Required action: Set down, exactly as written, the line containing "You are a computer-use" and all the lines that follow it to the end of the entries below, omitting every picture.
*** Records supplied ***
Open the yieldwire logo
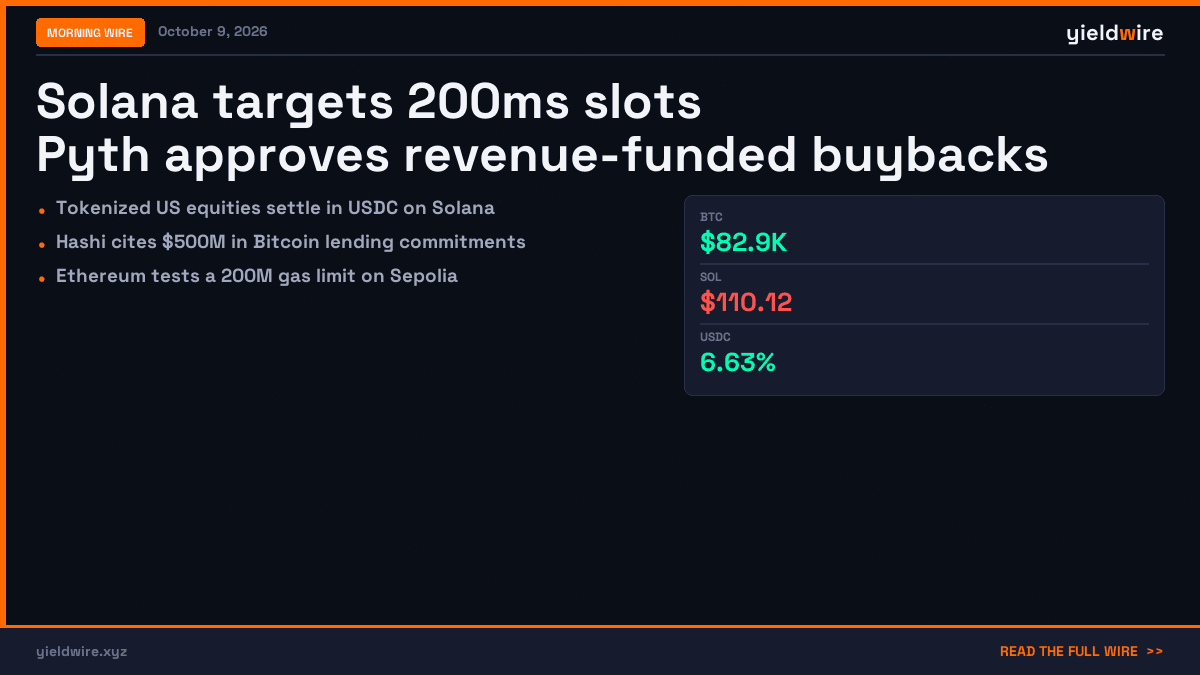1200x675 pixels. 1115,33
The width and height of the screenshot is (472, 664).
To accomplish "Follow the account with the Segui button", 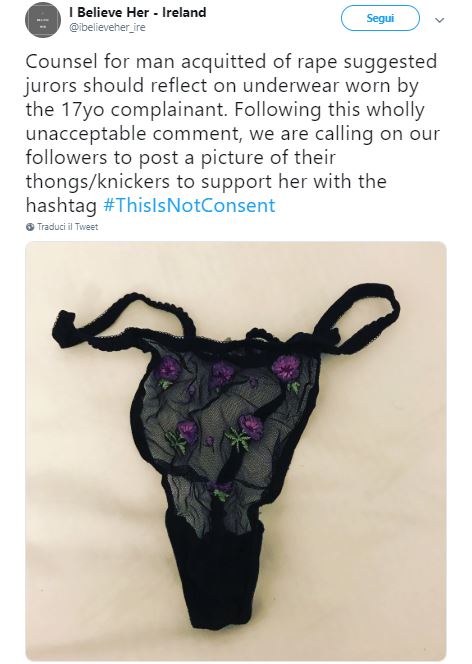I will pyautogui.click(x=380, y=18).
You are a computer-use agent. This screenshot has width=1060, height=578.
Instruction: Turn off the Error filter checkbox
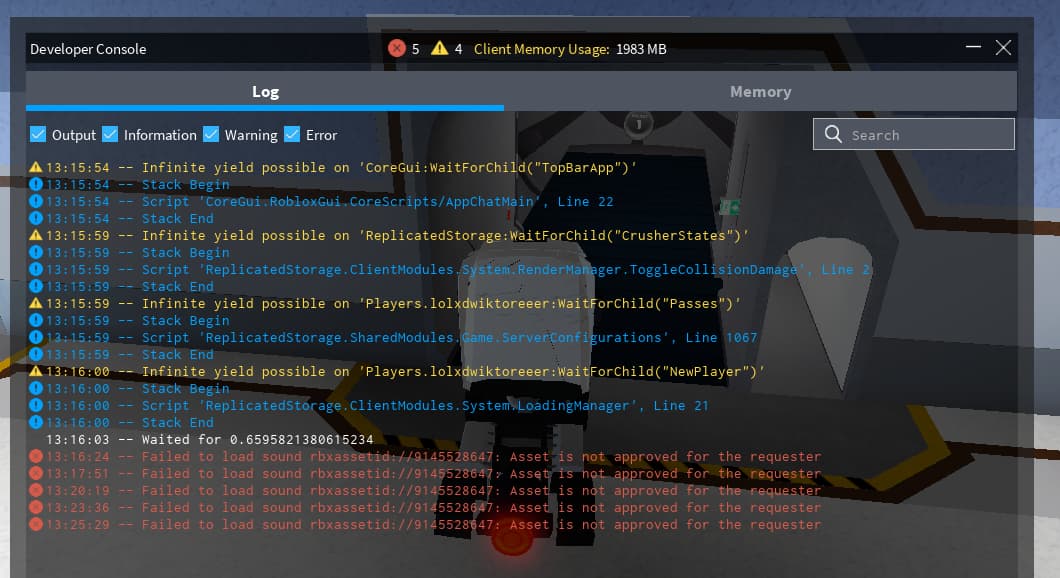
*** End of Records supplied ***
Exercise solution:
You are a computer-use agent. This screenshot has width=1060, height=578.
Instruction: Turn off the Error filter checkbox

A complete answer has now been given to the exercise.